Watch My Back
There’s a charged stillness to this image — a tension that sits somewhere between street observation and a quiet cinematic moment. Two men occupy the foreground: one turned away, phone to his ear; the other facing us, his gaze piercing the lens with an unreadable mix of caution and assessment. The title primes us to read this as a scene about alertness, and the body language supports it.
The boulevard behind them is busy but not chaotic. A woman pushes a pram, silhouettes cross in different directions, shop signs glow faintly in the night. The interplay of light and shadow here is critical: the background is brighter, with the shopfront casting a soft, almost diffuse glow, while the subjects are cloaked in shadow — a deliberate exposure choice that frames them as figures apart from the flow of the crowd.

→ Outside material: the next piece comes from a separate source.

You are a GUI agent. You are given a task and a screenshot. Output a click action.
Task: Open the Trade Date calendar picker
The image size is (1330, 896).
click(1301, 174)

From a technical perspective, the shot pushes the limits of low-light street work. There’s visible noise in the darker areas, but it doesn’t feel like a flaw — rather, it adds a grainy urgency that suits the implied narrative. The highlights are held in check, preventing the illuminated background from blowing out and preserving the detail in the shop signage and passing figures. Depth is handled well; despite the dim light, there’s a clear separation between foreground and background.
Compositionally, the off-centre placement of the main subjects works to keep the eye moving. The viewer’s gaze flickers between the man on the phone, the watchful face beside him, and the faintly busy life behind them. The stroller in mid-step becomes an unexpected secondary anchor, offering a moment of ordinariness that contrasts with the apparent watchfulness of the foreground.
It’s a photograph that rewards a slow reading. The longer you look, the more you feel the undercurrent of awareness — that instinct, whether in the service of protection, suspicion, or simple habit, to keep one’s eyes not just forward, but all around.